RUSSIA: MEDIA NOT FREE, SAYS JOURNALIST

Wednesday February 23rd 2005, 11:31 pm
Filed under: Uncategorized

More than a decade after the introduction of democracy in Russia, the media is far from free, says journalist Grigory Pasko. Speaking in Toronto, Canada, at an event co-sponsored by Canadian Journalists For Free Expression (CJFE), PEN Canada and Amnesty International, the visiting journalist warns that Russia under President Vladimir Putin is slipping back to the repressive days when censorship was a hallmark of Communist rule in the Soviet Union.

Putin

“You cannot really say there is of freedom of the media in Russia today,” says Pasko. “There are very few newspapers that are independent of the authorities, and outside Moscow, they scarcely exist.” Pasko spent two years in solitary confinement after he blew the whistle on the Russian navy’s practice of dumping nuclear waste into the Sea of Japan. He was released on parole in January 2003, mainly because of international pressure. “I received 30,000 letters in jail,” he says.

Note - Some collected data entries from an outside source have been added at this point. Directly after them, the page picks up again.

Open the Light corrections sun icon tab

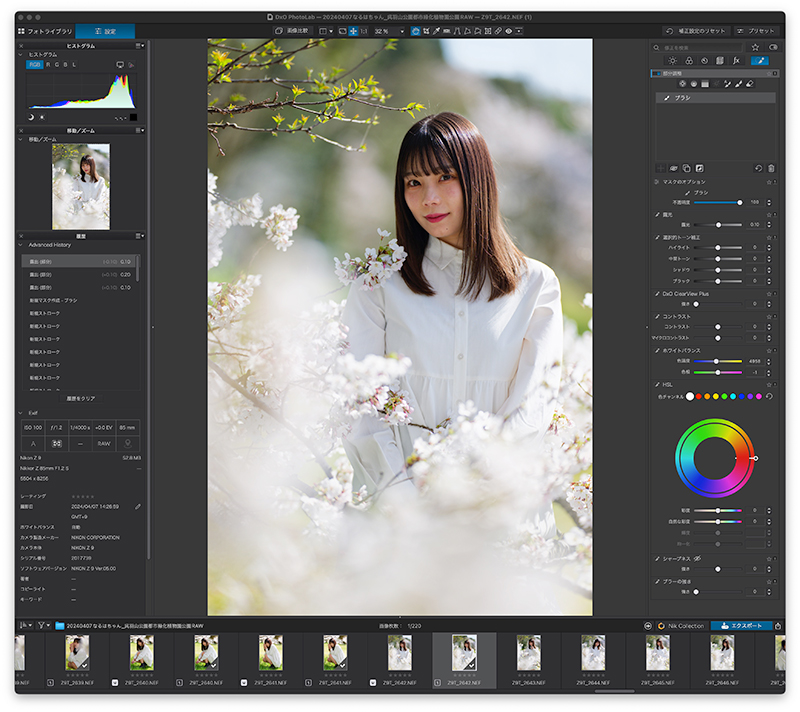(672, 61)
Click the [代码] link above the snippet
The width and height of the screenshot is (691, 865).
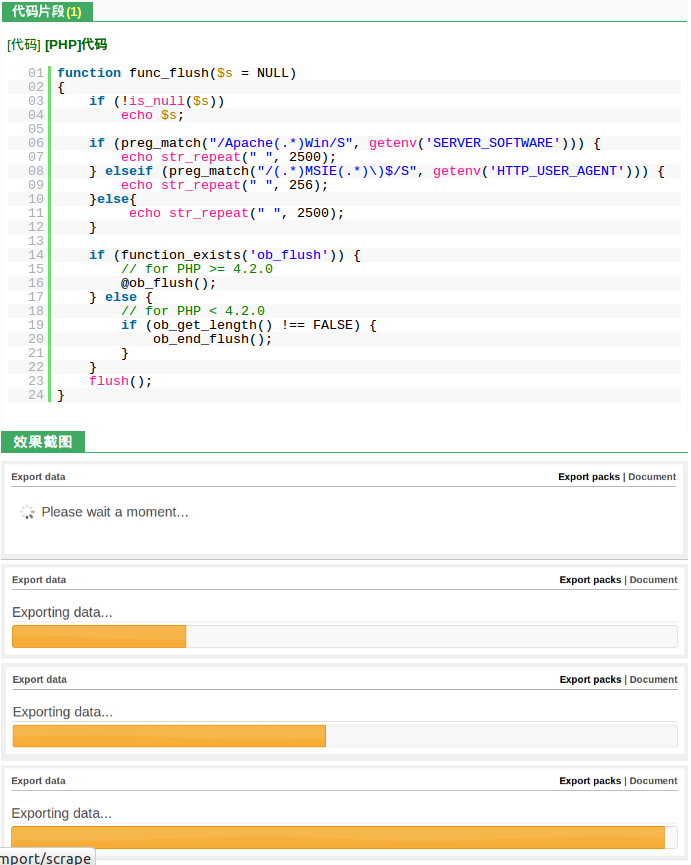pos(23,45)
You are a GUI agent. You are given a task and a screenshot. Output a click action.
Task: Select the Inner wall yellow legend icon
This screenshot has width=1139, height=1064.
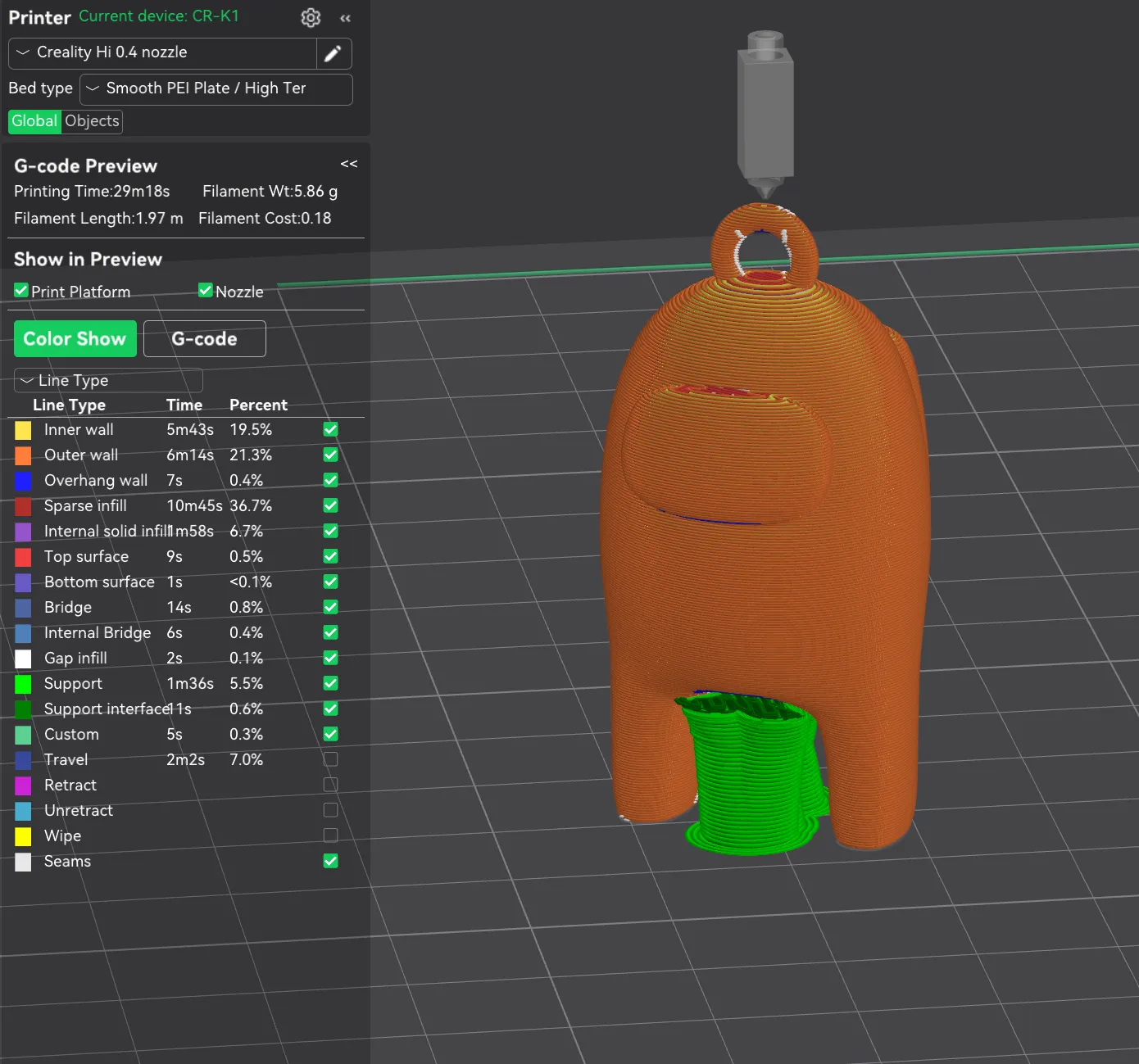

“Changes to laws in the past few years have resulted in a rollback for press freedom and democracy in Russia. These include an anti-terrorism law which severely hinders freedom of expression, a law that removes the right to hold referenda and tax laws that give the state more powers to control how non-governmental organisations receive foreign funds,” says Pasko.

Pasko’s visit comes two days before US President George W. Bush arrives in Slovakia to meet with Putin. Earlier this week, Freedom House and the Committee to Protect Journalists (CPJ) wrote to Bush urging him to be tougher with Russia on its press freedom record.